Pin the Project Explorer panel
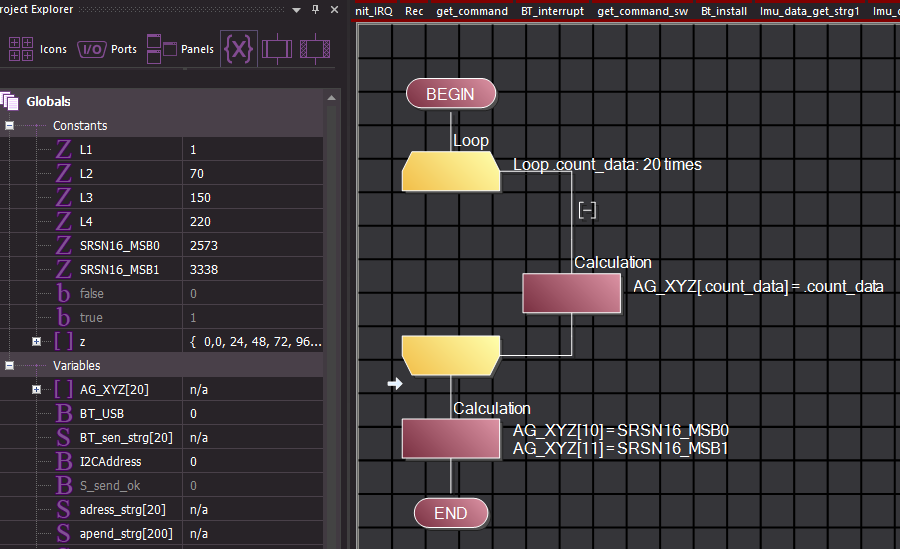 tap(316, 10)
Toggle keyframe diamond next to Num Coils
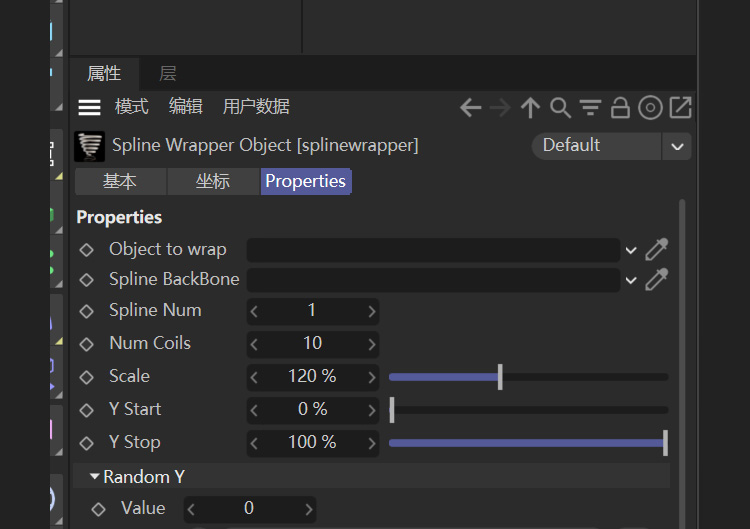Viewport: 750px width, 529px height. (87, 344)
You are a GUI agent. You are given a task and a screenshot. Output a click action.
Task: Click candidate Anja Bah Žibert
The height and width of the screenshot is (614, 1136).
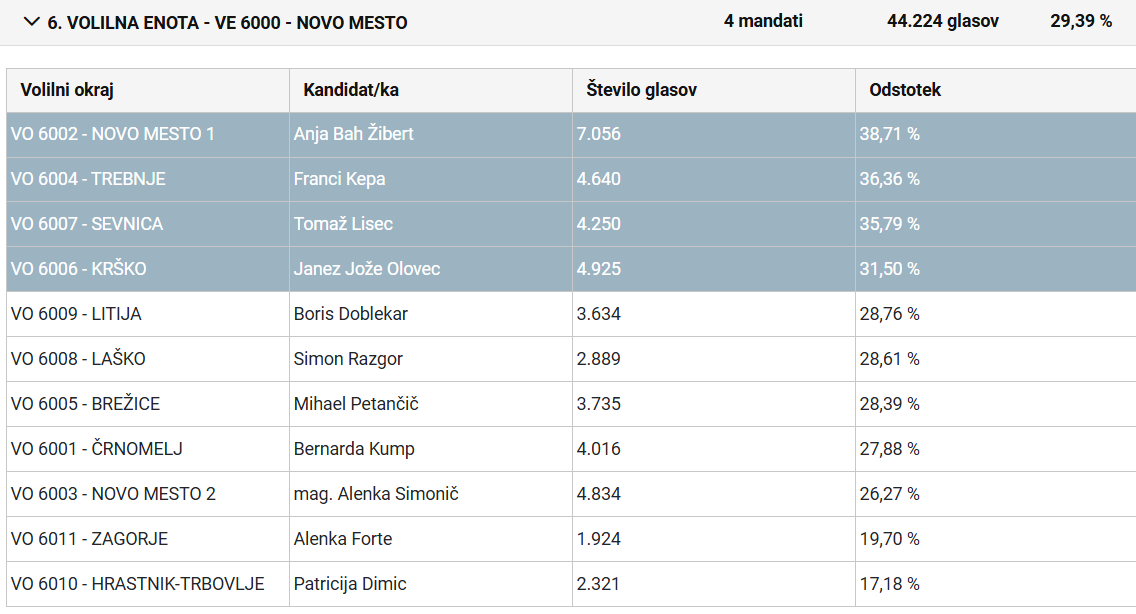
★ ★ ★ ★ ★ ★ ★
[WORK TO COMPLETE]: Verbatim repeat, images removed: give each entry again exactly as it reads.

[WRITTEN ANSWER]:
Pin the Project Explorer panel
 tap(316, 10)
Toggle keyframe diamond next to Num Coils
Viewport: 750px width, 529px height. (87, 344)
You are a GUI agent. You are given a task and a screenshot. Output a click action.
Task: Click candidate Anja Bah Žibert
The height and width of the screenshot is (614, 1136).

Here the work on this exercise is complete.